Supreme Court Petition Pushes for Introduction of Three-Year LL.B. Directly After Secondary Education

Supreme Court urged to allow 3-year LL.B. post-school, citing unnecessary length of 5-year courses, financial burden, and delayed career starts.

In a recent development, a public interest litigation (PIL) has been lodged before the Supreme Court advocating for a significant reform in legal education. The plea, spearheaded by Bharatiya Janata Party (BJP) leader and Advocate Ashwini Upadhyay, urges the court to permit students to pursue three-year law courses immediately after completing their secondary education.

Currently, law courses embarked upon after school span a duration of five years, while those pursued subsequent to graduation (LL.B.) are condensed into three years.

In the PIL, Upadhyay contends that the existing duration of five years for Bachelor of Law courses is unjustifiable, deeming it arbitrary and irrational. He emphasizes that students can adequately cover the necessary curriculum within three years, encompassing approximately 15-20 subjects over six semesters. Upadhyay underscores the violation of Articles 14 and 21 of the Constitution owing to the elongated duration of the current courses.

The petition argues that the prolonged nature of five-year courses is unsuitable for students and imposes a substantial financial burden. Upadhyay advocates for a shorter duration, asserting that it would afford students two undisturbed years to gain practical experience in legal environments or pursue further academic endeavors.

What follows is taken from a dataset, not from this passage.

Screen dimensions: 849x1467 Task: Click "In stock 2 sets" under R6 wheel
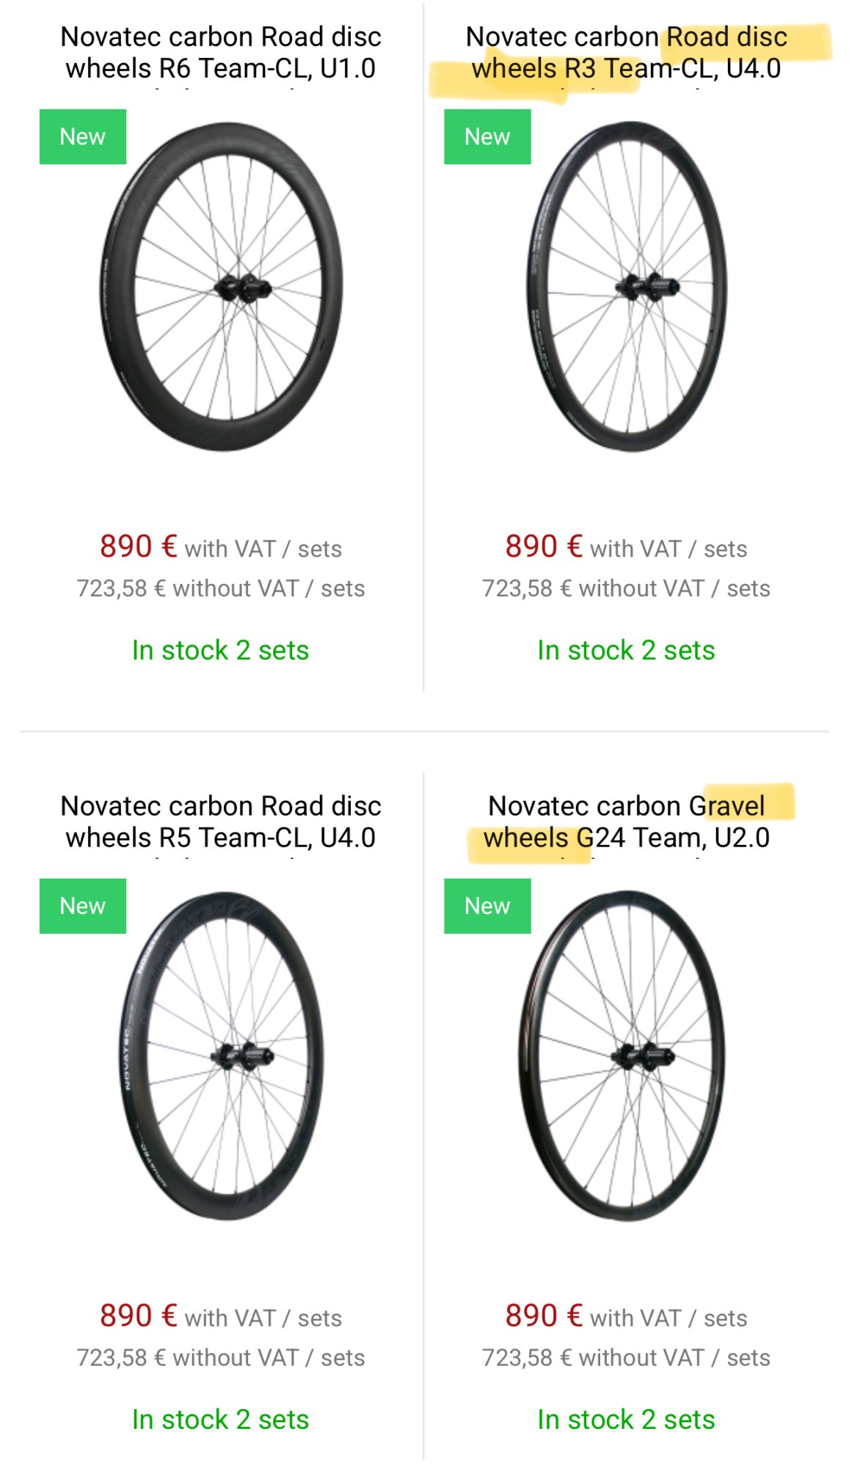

Drawing upon examples from eminent jurists like Fali S Nariman and Ram Jethmalani, the plea advocates for enabling students to commence their legal careers by the age of 21. It questions the necessity of a prolonged educational trajectory and highlights the success of individuals who initiated their legal journeys at a younger age.

Furthermore, Upadhyay criticizes the influence of expensive colleges in dictating the length of law courses. He emphasizes that civil servants can embark on their careers immediately after undergraduate studies, contrasting it with the elongated path required for legal practitioners.

The PIL also implores the Central government, the Bar Council of India, and the Consortium of the National Law Universities to formulate a comprehensive strategy to attract top talent to the legal profession.

Filed through Advocate Ashwani Kumar Dubey, the PIL seeks to spark a discourse on the need for reforms in legal education, advocating for a streamlined and accessible pathway for aspiring lawyers.